本文
========

第64話 盛岡 啄木はたくぼくと読む、他

文字数 2,228文字

 美術館を(あと)にして、来た道を戻り今度は駅の東へ。街歩き開始だ。



 と、20分くらい歩いたところで足がパンパンなことに気付く。前日、前々日とかなりの距離を歩いてたからなぁ。
 少し休憩するかと喫茶店を探す。ショッピングセンターの1階に、僕に似合わないおしゃれな喫茶店を発見。僕には似合わないけど入ってみる。

 ブレンドコーヒーとスコーンを注文して革のベンチシートに座り、店内を見回しながら待つ。岩手関連の本や、歴史小説などが目につく。大きな棚には装飾品も置かれており、なんだか知的な雰囲気だ。



 スコーンは超絶パサパサした焼き菓子で、子供の頃から不思議と(えん)のある菓子。これがコーヒーに合うんだ。この店ではスコーンにクロテッドクリームを添えて出してくれるみたい。
 ブレンドコーヒーとスコーンを受け取り、もう一度席に着く。スコーンを(かじ)り、コーヒーを(すす)る。Ohうまーい。クロテッドクリームをつけて……また齧る。めっちゃうまーい。
 ゆっくりスコーンとコーヒーを味わい、足を回復させて喫茶店を出た。よし、行けるぞ。

 盛岡城跡を散策する。歴史文化館なるものがあったけど、今回は時間の都合でスルーした。そのせいで悲しいかな盛岡城のことは分からず仕舞いだ。今日は石川啄木と宮沢賢治について知りたいから仕方ない。



 それでも盛岡城跡の一番上まで行くと、ちょうど(あか)くなったモミジを見ることが出来た。なぜか僕以外はほとんど外国人で、(みんな)が上を向いてスマホでパシャパシャやっている。僕もパシャパシャやった。空の(あお)色がモミジの(あか)を強調して、とても美しかった。

 盛岡城跡に来るタイミングとしては最高だったかも。これからだんだんと紅葉(こうよう)が南下していくのだろう。そういえば、盛岡はかなり寒い。薄着しか持ってきていない僕は、次に行く青森の寒さに耐えられるだろうか。

========

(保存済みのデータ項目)
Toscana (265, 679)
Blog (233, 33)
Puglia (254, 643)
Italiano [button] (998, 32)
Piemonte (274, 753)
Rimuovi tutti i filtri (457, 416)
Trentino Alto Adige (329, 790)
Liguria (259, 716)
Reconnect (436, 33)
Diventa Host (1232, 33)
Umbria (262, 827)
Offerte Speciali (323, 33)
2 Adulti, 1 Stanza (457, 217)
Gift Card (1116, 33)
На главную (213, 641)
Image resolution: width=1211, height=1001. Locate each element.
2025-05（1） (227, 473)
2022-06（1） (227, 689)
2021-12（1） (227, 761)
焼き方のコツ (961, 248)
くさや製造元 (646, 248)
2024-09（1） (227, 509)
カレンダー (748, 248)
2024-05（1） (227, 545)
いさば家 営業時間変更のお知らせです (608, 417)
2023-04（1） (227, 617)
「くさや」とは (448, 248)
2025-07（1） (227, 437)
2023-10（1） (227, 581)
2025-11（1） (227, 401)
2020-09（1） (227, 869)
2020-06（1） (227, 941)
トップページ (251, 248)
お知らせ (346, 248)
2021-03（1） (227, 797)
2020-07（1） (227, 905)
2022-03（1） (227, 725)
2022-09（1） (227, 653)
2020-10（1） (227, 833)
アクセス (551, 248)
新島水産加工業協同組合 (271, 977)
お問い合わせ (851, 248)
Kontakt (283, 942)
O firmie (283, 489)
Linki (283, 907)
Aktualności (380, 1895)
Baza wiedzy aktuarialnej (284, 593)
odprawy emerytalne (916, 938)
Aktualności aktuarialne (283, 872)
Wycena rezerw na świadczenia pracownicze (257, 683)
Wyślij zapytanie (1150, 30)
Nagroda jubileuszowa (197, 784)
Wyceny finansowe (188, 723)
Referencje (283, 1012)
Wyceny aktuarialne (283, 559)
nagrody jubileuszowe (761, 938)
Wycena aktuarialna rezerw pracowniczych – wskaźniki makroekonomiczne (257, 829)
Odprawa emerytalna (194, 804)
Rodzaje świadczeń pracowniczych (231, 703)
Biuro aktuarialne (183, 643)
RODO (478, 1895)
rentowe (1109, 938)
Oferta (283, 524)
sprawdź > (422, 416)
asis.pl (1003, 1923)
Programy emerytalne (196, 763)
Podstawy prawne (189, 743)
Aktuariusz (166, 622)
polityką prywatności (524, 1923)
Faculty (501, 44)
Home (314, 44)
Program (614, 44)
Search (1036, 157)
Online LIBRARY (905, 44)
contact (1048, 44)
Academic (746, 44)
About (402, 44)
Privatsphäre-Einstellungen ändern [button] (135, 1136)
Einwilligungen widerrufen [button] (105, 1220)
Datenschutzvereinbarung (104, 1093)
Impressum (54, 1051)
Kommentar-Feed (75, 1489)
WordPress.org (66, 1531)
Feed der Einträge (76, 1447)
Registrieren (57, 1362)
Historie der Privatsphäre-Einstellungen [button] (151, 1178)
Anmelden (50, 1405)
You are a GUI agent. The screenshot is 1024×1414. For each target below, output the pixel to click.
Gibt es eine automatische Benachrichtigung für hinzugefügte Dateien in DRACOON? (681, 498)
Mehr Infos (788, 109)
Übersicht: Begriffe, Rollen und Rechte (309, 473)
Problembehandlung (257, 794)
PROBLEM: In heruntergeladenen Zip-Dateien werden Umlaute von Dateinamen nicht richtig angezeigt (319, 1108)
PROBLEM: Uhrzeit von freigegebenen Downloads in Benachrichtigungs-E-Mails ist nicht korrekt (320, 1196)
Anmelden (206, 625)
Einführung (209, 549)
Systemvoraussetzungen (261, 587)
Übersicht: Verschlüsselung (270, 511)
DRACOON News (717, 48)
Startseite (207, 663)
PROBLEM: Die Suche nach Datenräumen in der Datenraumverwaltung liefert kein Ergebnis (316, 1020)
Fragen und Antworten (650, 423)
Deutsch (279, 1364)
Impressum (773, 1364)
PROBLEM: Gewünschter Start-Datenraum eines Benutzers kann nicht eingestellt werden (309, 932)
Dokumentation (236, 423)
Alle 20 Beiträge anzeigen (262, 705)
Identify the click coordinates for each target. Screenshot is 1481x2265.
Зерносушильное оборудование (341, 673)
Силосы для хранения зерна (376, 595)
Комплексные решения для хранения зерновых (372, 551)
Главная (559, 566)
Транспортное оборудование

========

課題の内容
- a) 盛岡散策の本文のうち、「と、20分くらい歩いたところ」から「また齧る。めっちゃうまーい。」までを一字一句違えずに書き出してください。
- b) 盛岡散策の本文について、最後の文に続く部分を書いてください。
データは本文とは別個の資料です。

解答欄
- a)
と、20分くらい歩いたところで足がパンパンなことに気付く。前日、前々日とかなりの距離を歩いてたからなぁ。
 少し休憩するかと喫茶店を探す。ショッピングセンターの1階に、僕に似合わないおしゃれな喫茶店を発見。僕には似合わないけど入ってみる。

 ブレンドコーヒーとスコーンを注文して革のベンチシートに座り、店内を見回しながら待つ。岩手関連の本や、歴史小説などが目につく。大きな棚には装飾品も置かれており、なんだか知的な雰囲気だ。



 スコーンは超絶パサパサした焼き菓子で、子供の頃から不思議と(えん)のある菓子。これがコーヒーに合うんだ。この店ではスコーンにクロテッドクリームを添えて出してくれるみたい。
 ブレンドコーヒーとスコーンを受け取り、もう一度席に着く。スコーンを(かじ)り、コーヒーを(すす)る。Ohうまーい。クロテッドクリームをつけて……また齧る。めっちゃうまーい。

- b)
 次は、もりおか啄木・賢治青春館を訪問。古い銀行の建物をそのまま使用している場所で、石川啄木と宮沢賢治の資料を無料見学できる。



 岩手の出身であり、ふたりとも病気がちで(つら)い人生だったようだ。啄木はあまりにも不運なその人生の悲哀を詩にして、賢治は「雨ニモマケズ」の通り、それでも懸命に生きていたのだと思われる。

 刊行された書籍のおそらく原本が置いてあり、歌集「一握の砂」の表紙が圧倒的に手書きでビビる。その前の詩集「あこがれ」はプロっぽい装丁(そうてい)なのにどうして……。
 詩集の一部は(ひら)いた状態で置かれており、読むことが出来た。当時の人たちは読んでパッと意味が分かったんですかねぇ。難しかったので、詩集を読むなら解説本が必須ではなかろうか。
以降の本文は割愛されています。